==============================================================
Catalan corpus for the CoNLL-2009 shared task
"Syntactic and Semantic Dependencies in Multiple Languages"
Version 2.1: January 23, 2009
==============================================================

This file contains the basic information regarding the Catalan corpus
provided for the CoNLL-2009 shared task on "Syntactic and Semantic
Dependencies in Multiple Languages". The current version (2.1, January
23, 2009) corresponds to the release of the training data sets. All
changes and updates on these data sets are reported in Section 1 of
this document.

(1) LIST OF VERSIONS

  v2.1 [2009/01/23]: incorporates some bug fixing on verbal lexicons. 
      Changes form version 2.0 are:

    - Several character coding problems have been fixed in the verbal
      lexicon. First, the file names have been simplified and reduced
      to ASCII characters. Non-ASCII characters have been converted
      into similar ASCII characters (e.g., by removing accents), so
      file names resembles the verbal lemma as much as
      possible. Character coding of the content of the entry files is
      now fully compliant with UTF-8 codification. The verb lemma
      included in the first line of each entry file is the string to
      be found in the "LEMMA" columns of the copora.
    - A file containing the mapping between participle verbs and their
      infinitive form is provided in order to facilitate the match
      between lemmas encountered in the corpora and the verbal lexicon
      (see the extended explanation below).

  v2.0 [2009/01/19]: initial distribution of the TRAINING data sets. 
      The following changes are observed from distribution 1.1:
    - Training and development sets have been added
    - New versions of UTF-8-coded verbal lexicons have been provided 
    - The LSS tags for special cases (".0" and "._") have been
      eliminated. In the first case, the annotation of the
      adjectives/past-participles has been completed in the corpus
      with respect to LSS tags. The second case corresponded to
      errors. The annotation of those "predicates" has been completely
      eliminated. The "tagsets.pdf" file has been updated accordingly.

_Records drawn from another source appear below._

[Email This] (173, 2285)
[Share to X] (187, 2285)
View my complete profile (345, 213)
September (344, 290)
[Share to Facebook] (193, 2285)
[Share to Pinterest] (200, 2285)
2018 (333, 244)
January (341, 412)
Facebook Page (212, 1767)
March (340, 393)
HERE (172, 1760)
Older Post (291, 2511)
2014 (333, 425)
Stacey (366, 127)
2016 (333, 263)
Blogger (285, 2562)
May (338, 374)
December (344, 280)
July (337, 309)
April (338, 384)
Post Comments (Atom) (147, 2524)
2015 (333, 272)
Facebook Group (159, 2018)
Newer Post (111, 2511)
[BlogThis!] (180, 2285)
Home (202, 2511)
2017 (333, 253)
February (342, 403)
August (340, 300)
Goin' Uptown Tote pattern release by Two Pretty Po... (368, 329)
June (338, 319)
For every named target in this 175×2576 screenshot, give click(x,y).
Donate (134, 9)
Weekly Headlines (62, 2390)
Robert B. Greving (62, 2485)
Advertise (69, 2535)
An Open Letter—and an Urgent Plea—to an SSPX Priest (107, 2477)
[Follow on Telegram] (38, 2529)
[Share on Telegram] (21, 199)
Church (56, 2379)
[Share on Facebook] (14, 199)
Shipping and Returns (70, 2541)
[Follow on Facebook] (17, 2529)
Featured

  v1.1 [2009/01/09]: several updates have been made on distribution 1.0: 
    - Erroneous '\t' characters have been eliminated from the
      trial data set "CoNLL2009-ST-Catalan-trial.txt" 
    - The description of the verbal lexicon has been extended in the
      README.TXT file (section 2), including details on the difference
      between senses and semantic classes.  
    - Verbal lexicon files have been corrected in order to convert LSS
      tags into the format described in the tagset document
      "tagsets.pdf" (e.g., "1.1" => "a1", "2.2" => "b2", etc.)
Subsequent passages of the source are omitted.